* _Document passage_:
Microbial contamination of samples of dental unit water systems in Saudi Arabia

Khalid M. Al-Saif,* BDS, MS, Mansour Assery,** BDS, MPH

Maha Alwi Nahas,*** BDS, MSc, SA-Board
*Department of Restorative Dental Sciences, College of Dentistry, King Saud University
**M.S.D, Ministry of Defense and Aviation
***College of Health Sciences, Ministry of Health

Abstract 


The purpose of this study was to investigate contamination of the dental unit water systems in a sample of dental clinics in Saudi Arabia. Materials and Methods: A total of 270 water samples (200 mL/sample) was collected from the handpieces line, air-water spray and tap water sources of the dental clinics. Microorganisms were identified using established culturing techniques (Analytab Products Inc.). Results: The prevalence of bacterial contamination was 84% in dental unit water lines of handpieces and 64% in air-water spray, while it was 10% in tap water samples. Bacillus and Pseuodmonas were found to be the predominant (52%) pathogenic microorganisms. Conclusion: The results indicated that dental unit water systems tested were contaminated. Therefore, more efforts should be directed to reduce (if not totally eliminate) the number of pathogens in the dental unit water systems. 

 

Introduction

Water delivered into dental units by an "in line" system can be contaminated with exogenous microorganisms.1-5 This might be due to the aspiration of microorganisms into the dental unit handpieces or direct contamination by the operator. 6,7      Contamination of dental unit water could also be from the tube lumens from microorganisms in water-containing systems attached to surfaces to produce a protective polysaccharide amorphous matrix.  This biofilm could act as a reservoir of microorganisms and facilitate rapid recontamination.8 The contamination of dental unit water may increase the infections to patients and/or dental team.

* _Data supplied_:
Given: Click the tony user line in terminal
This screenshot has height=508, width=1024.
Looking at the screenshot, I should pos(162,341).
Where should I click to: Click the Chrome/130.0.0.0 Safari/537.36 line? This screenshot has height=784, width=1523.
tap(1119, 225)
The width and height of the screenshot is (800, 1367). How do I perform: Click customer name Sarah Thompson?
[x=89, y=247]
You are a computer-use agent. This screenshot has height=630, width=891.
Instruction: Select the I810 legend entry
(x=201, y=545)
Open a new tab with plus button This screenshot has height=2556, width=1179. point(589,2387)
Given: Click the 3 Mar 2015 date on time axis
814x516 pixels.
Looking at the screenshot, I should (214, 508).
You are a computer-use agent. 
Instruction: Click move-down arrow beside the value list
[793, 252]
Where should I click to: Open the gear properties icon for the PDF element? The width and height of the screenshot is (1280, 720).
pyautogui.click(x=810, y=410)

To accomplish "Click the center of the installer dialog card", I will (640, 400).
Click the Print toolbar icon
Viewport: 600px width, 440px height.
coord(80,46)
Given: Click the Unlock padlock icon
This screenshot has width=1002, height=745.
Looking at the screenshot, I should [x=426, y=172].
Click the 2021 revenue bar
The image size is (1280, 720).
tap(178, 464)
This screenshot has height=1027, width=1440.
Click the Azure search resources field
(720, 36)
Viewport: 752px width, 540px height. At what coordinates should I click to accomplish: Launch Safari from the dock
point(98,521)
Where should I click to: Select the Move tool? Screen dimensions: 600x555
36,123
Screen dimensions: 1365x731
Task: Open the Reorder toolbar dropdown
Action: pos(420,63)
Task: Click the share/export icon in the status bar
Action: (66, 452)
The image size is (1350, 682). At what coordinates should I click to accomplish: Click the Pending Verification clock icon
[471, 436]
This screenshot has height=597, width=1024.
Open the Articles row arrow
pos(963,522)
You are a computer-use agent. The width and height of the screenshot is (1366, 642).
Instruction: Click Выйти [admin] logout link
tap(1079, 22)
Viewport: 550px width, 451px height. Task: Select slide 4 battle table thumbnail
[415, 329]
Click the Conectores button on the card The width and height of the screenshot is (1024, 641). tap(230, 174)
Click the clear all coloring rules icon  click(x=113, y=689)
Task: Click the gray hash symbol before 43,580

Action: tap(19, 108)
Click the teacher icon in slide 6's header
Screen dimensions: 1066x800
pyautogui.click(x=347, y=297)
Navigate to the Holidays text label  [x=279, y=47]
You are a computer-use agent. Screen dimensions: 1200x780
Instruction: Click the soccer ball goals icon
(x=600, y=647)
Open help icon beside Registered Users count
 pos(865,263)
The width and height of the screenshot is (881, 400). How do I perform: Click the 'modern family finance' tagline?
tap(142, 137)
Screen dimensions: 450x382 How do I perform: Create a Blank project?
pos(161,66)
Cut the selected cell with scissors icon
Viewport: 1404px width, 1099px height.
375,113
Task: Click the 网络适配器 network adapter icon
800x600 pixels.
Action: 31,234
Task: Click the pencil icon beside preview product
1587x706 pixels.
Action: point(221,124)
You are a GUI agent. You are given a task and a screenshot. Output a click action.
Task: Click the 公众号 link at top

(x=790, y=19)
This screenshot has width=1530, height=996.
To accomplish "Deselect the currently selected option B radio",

* _Problem requirements_:
In the dental water study, what percentage of tap water samples showed bacterial contamination? The data comes from a different source than the dental water study.

* _Response area_:
10%